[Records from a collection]
============

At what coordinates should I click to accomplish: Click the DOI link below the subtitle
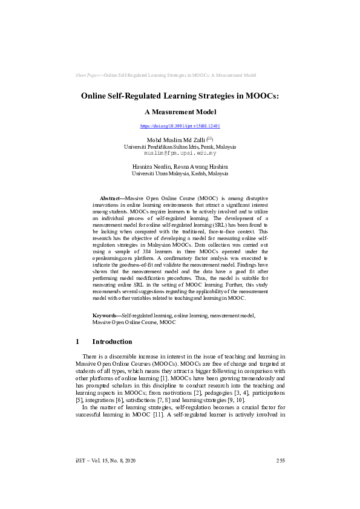pos(180,126)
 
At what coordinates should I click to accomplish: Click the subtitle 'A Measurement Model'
pos(180,112)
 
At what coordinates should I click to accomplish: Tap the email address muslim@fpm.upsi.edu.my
pos(180,154)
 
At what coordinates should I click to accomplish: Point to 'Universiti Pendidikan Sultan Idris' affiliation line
pos(180,147)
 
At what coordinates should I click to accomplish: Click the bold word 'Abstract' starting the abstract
pos(110,198)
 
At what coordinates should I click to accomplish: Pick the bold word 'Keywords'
pos(105,316)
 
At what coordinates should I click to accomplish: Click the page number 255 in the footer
pos(280,461)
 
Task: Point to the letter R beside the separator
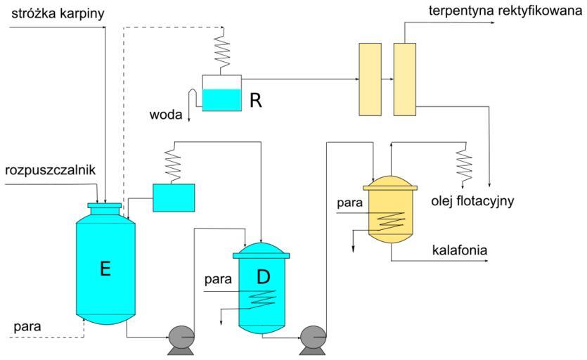(256, 101)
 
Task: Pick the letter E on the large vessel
(105, 269)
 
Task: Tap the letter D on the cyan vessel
(263, 277)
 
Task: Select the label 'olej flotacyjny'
(473, 202)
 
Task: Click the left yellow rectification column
(369, 79)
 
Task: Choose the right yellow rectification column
(404, 79)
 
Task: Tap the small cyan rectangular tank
(174, 197)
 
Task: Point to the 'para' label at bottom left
(26, 327)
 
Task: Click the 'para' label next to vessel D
(217, 280)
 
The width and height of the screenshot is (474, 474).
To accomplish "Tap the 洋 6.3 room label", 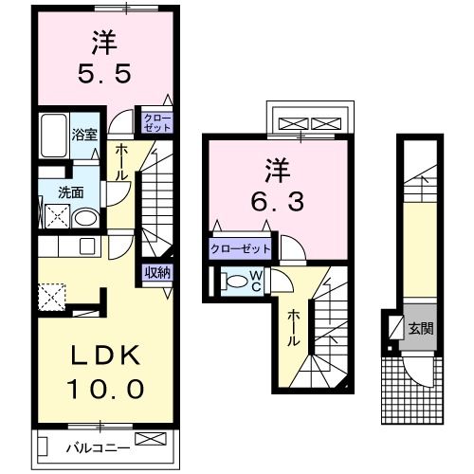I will pos(275,186).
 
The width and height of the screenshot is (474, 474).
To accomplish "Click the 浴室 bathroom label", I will pos(84,134).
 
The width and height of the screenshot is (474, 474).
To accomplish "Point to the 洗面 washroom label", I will pos(70,191).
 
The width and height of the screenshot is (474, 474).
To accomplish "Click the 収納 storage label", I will pos(157,273).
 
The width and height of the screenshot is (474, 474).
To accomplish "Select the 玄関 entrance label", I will pos(420,330).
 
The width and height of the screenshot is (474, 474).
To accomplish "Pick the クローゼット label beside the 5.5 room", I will pos(156,120).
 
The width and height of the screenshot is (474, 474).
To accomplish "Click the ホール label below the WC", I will pos(295,326).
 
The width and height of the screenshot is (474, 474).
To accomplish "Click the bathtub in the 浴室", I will pos(54,132).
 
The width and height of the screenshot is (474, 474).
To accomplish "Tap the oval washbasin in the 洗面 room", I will pos(84,218).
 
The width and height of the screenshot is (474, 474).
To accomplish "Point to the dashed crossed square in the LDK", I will pos(51,295).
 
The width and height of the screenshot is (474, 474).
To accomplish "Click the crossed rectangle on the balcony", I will pos(150,439).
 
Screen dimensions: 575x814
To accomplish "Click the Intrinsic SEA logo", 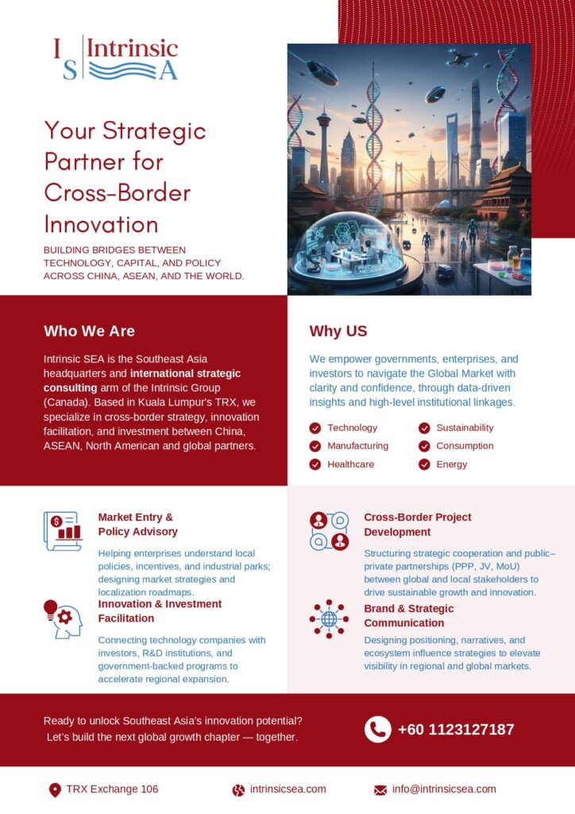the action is (x=116, y=58).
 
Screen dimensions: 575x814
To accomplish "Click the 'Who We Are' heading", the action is (x=89, y=331).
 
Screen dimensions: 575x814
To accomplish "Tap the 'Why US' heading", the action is (x=338, y=331).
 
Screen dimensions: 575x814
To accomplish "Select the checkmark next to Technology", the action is (x=315, y=428).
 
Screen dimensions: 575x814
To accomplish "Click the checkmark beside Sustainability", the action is (x=424, y=428).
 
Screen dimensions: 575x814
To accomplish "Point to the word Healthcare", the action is (x=350, y=464).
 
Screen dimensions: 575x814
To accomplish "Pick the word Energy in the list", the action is (x=452, y=464).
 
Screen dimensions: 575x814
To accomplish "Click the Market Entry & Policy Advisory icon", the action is (x=63, y=531).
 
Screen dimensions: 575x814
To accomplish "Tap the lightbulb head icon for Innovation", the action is (x=63, y=618).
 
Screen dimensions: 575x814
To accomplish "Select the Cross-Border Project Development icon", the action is (x=330, y=531).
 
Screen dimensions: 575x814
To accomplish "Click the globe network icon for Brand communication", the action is (x=330, y=618).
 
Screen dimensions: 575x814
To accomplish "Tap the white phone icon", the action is (x=378, y=730).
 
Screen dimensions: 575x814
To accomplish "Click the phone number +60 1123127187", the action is (x=456, y=730).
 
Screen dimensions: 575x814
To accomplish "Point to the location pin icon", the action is (x=55, y=790).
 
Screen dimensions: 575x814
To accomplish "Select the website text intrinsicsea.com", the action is (x=288, y=789).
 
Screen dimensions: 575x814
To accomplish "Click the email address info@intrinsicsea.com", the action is (x=444, y=789).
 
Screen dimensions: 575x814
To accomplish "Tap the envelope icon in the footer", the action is (x=380, y=790).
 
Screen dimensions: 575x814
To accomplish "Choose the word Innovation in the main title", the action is (x=101, y=224).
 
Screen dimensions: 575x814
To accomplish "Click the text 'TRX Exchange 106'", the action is (x=112, y=789).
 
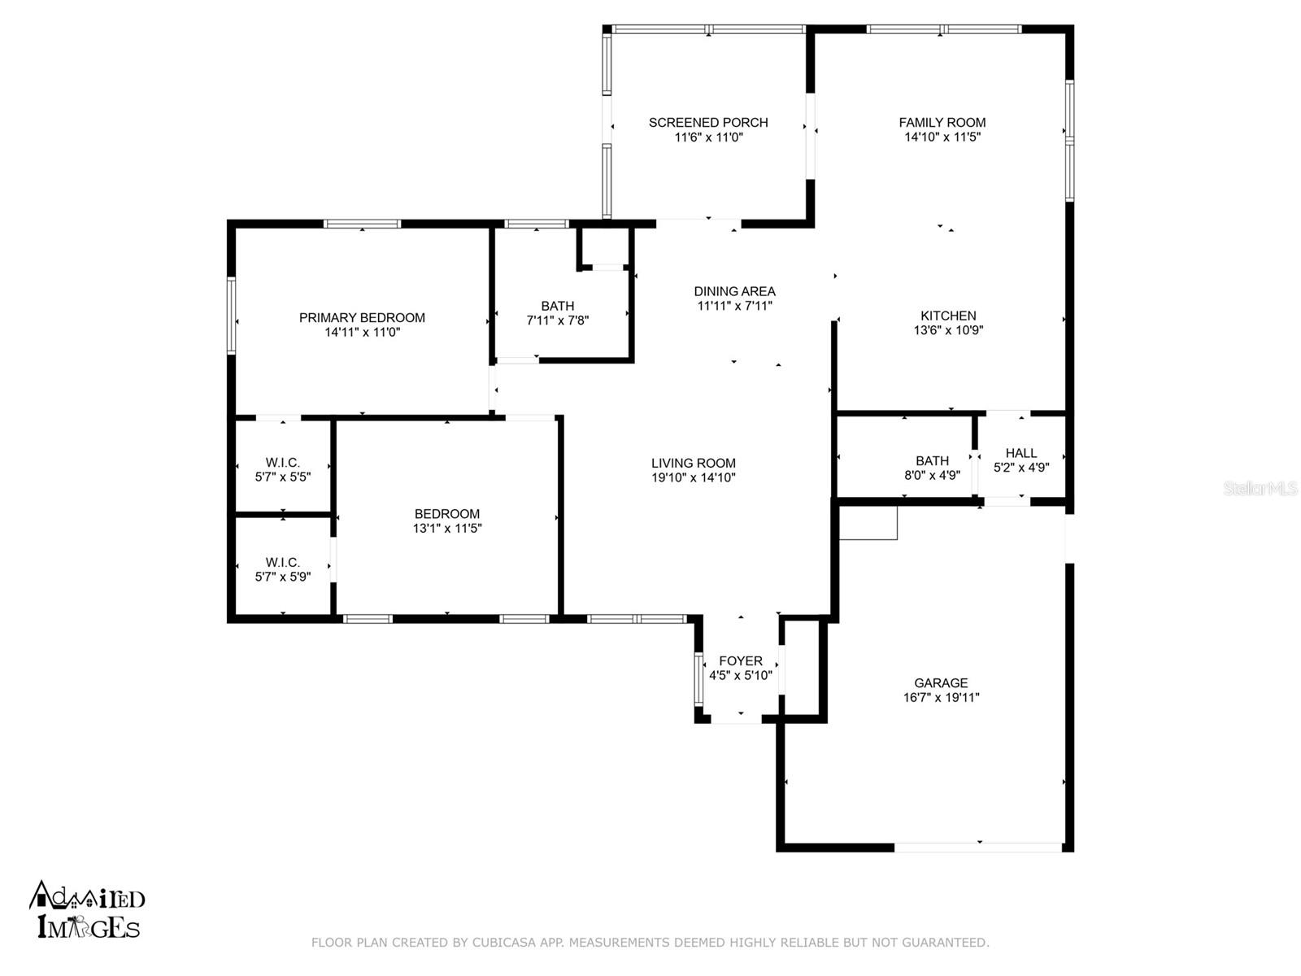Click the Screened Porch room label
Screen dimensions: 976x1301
click(x=708, y=123)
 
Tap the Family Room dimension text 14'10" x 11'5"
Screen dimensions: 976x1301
click(x=942, y=137)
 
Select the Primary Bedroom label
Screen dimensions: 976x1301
click(x=362, y=318)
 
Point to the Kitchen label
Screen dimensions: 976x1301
click(x=948, y=316)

============

## INSTRUCTIONS TO FOLLOW
Starting at the line that contains "Point to the Kitchen label" and continuing through the last line of the records, lay out each line as a Markdown table with the columns Row and Line. Number the rows and leave out blank lines.

## RESULT
| Row | Line |
|---|---|
| 1 | Point to the Kitchen label |
| 2 | Screen dimensions: 976x1301 |
| 3 | click(x=948, y=316) |